L'hypothèse de travail dans ce billet est une production nouvelle d’électricité renouvelable d’environ 474 Twh/an.

Cette production s'ajouterait à la production actuelle d'EnR (électrique ou pas) d'environ 273 Twh/an qui représentent actuellement 16,6% de la consommation finale d'énergie.

Avec ces hypothèses, la production d'énergie renouvelable serait d'environ 747 Twh,  c'est à dire un peu moins de la moitié de la consommation actuelle (qui est de 1650 Twh).

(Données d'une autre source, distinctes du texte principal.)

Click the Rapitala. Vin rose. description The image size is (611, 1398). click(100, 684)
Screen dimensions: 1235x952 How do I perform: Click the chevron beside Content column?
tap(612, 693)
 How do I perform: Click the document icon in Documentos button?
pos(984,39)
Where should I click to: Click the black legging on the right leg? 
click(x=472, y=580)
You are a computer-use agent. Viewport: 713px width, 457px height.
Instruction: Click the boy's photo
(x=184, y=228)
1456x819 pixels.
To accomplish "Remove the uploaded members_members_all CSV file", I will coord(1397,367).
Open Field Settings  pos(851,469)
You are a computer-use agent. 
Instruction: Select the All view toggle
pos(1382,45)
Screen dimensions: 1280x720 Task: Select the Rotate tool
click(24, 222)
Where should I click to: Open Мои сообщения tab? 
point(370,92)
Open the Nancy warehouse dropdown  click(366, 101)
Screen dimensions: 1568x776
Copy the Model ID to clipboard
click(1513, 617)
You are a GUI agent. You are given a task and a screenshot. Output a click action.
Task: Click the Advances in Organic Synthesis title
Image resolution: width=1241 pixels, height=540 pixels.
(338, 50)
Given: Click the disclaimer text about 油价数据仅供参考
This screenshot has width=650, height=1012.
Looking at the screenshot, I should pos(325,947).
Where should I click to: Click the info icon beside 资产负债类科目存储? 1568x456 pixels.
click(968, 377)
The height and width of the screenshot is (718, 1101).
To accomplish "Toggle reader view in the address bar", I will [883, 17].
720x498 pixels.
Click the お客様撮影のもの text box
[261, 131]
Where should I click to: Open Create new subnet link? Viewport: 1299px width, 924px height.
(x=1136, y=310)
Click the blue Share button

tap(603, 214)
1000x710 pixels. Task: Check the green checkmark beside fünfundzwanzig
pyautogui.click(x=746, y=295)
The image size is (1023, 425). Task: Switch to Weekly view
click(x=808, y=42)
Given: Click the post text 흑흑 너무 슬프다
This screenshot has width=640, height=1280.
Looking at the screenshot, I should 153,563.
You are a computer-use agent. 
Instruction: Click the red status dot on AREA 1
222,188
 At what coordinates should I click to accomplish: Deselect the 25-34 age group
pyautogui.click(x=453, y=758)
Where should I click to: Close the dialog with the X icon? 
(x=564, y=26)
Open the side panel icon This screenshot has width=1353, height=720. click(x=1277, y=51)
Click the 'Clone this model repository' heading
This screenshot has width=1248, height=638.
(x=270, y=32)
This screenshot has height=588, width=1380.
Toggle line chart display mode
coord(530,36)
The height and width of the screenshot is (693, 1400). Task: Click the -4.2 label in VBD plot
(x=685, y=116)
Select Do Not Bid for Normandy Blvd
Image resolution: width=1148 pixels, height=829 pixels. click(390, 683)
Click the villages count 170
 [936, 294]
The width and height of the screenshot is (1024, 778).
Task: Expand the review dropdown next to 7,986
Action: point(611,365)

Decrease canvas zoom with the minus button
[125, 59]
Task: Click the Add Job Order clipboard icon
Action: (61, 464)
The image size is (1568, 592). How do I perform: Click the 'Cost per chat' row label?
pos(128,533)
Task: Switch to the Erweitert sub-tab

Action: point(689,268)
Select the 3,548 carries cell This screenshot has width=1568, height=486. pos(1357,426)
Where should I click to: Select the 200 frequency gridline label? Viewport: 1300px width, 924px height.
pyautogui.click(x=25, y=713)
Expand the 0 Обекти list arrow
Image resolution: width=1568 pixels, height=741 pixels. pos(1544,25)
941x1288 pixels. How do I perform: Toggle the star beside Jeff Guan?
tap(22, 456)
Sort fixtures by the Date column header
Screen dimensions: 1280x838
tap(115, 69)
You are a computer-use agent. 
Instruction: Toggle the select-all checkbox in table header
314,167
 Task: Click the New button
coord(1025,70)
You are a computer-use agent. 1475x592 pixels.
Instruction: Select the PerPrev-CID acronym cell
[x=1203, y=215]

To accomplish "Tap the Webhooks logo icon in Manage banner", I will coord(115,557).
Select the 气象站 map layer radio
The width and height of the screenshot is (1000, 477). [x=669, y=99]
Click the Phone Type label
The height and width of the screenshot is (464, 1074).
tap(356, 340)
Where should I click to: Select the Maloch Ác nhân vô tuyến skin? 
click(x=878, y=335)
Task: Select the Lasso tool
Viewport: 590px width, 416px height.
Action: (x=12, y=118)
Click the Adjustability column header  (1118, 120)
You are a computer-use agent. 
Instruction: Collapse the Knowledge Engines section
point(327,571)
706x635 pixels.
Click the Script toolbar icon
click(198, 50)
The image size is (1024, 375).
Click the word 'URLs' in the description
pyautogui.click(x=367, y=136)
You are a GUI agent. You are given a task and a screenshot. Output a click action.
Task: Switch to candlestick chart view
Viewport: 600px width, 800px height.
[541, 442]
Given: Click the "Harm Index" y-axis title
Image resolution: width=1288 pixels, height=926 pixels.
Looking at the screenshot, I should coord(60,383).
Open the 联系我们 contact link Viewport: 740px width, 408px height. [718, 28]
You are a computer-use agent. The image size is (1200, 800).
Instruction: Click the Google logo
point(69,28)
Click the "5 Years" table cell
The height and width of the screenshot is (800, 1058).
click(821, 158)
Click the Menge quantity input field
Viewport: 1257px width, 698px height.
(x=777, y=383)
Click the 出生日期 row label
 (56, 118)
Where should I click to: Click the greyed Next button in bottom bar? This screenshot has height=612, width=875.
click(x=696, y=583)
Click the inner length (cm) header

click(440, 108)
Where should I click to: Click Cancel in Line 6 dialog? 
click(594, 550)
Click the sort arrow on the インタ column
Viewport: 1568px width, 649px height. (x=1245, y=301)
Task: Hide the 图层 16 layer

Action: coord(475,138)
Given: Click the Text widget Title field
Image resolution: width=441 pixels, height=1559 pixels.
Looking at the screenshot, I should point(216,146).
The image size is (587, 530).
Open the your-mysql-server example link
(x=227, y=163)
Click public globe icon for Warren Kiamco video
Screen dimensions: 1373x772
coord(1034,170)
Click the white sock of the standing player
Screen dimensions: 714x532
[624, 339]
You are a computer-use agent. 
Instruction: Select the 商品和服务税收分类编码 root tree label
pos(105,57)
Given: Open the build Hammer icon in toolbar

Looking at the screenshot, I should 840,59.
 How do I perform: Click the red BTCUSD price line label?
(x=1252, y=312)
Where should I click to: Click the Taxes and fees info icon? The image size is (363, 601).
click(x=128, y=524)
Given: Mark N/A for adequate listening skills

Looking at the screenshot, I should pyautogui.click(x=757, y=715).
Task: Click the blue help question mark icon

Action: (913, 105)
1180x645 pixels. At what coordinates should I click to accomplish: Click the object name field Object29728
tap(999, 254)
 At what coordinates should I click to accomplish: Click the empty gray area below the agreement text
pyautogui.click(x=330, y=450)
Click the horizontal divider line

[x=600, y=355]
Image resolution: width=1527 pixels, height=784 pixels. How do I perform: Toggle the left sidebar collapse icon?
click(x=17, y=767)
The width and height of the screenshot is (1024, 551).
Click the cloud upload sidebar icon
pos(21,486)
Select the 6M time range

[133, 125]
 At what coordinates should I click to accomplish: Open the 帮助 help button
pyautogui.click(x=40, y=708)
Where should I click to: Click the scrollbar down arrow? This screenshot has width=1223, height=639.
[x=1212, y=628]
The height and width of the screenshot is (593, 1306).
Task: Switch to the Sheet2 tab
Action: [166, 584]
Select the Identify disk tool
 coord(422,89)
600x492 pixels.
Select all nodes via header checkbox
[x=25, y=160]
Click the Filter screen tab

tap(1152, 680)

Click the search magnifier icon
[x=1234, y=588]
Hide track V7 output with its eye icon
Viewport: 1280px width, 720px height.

Sous réserve d'une réduction des consommations (par efficacité énergétique et sobriété), et avec un transfert nécessaire vers l'énergie électrique renouvelable, cet ordre de grandeur des productions nous placerait sur une trajectoire de sortie des énergies fossiles et permettrait de planifier la sortie du nucléaire.

Pas impossible donc...

L'objectif de long terme étant défini, reste à préciser une chronologie (un scénario) pour satisfaire les étapes et objectifs intermédiaires : au boulot !!!